WILL THE sequel to the recent Hollywood biopic The People vs Larry Flynt be called "Larry Flynt vs the US Congress"? It seemed likely, after Andrew Marshall, this newspaper's chief Washington correspondent, reported on Monday that the infamous publisher of the porn magazine Hustler had offered up to $1m for information about adulterous American politicians. Pandora has been following the story and is pleased to report that more than 300 people have called Flynt's "hot line", with 200 of them offering tips. "A majority are gonna be crank calls without any merit," Flynt told The Washington Post yesterday, but said that he would be happy if just 10 per cent were legitimate.
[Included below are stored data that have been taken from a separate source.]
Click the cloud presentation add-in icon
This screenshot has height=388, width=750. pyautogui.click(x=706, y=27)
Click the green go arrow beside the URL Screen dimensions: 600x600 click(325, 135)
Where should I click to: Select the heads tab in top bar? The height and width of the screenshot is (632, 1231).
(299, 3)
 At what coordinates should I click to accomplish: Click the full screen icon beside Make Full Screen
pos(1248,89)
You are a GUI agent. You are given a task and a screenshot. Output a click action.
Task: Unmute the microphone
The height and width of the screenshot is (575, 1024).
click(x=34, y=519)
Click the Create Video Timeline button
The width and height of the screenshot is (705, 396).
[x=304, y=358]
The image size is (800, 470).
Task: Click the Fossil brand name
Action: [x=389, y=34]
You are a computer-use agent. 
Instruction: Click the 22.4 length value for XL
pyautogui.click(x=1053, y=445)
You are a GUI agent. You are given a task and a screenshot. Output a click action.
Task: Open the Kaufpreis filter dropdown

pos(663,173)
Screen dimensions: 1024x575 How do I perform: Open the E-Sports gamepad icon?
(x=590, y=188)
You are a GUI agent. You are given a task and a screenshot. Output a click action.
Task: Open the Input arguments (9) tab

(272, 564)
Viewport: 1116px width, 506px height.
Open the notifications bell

However, he cautioned would-be callers: "The sex should have occurred before this past Sunday so as not to provoke rampant and mercenary seduction across Capitol Hill." Oh dear, it looks as though Pandora will have to unpack her bags.

u

THE BATTLE between Sly Stallone and his Miami neighbours, first reported here last Friday, is heating up. As readers will recall, Madonna failed to turn up for a presentation by Orient Express Hotels, the London-based prospective purchasers who want to transform Sly's house into a luxury resort. Later on Friday night, according to the NY Daily News, Stallone had a confrontation with Madonna's close friend Ingrid Casares in her South Beach restaurant. She informed Sly that Madonna was determined to guard her privacy now that she had a child, and the last thing she wanted was a big hotel next door. Rambo's response? He told Casares that he'd gladly ask the hotel to name a suite after Madonna, and said that if the star wanted to fight him on this issue, "she can try".

u

AS IF having Rambo on the rampage nearby, brandishing a state-of-the- art villa resort, wasn't enough to worry poor Madonna, she's now got the muckraking biographer

C David Heyman on her case.

Having just published his best-selling expose of Robert Kennedy, which offers such previously unpublished salacious tidbits as RFK's affair with his brother's widow Jackie, yesterday word leaked that Heyman's next subject will be Madonna. Perhaps the Material Girl and her daughter Lourdes ought both to pack up and move to Cheltenham after all.

u

ALL THE coverage of Clinton's Zippergate problems has apparently been making English apple growers rather tetchy. Or so it seems after reading their latest, far-fetched press release. Complaining that the launch of the Cox's apple season was

"buried" under the Clinton news, Adrian Barlow, of the English Dessert Apple Campaign, says: "To some people the start of the apple season may appear trivial in the face of what's happening in Washington, but if Britain is to have any kind of apple season, it is vital that consumers know that

our apples

are now available."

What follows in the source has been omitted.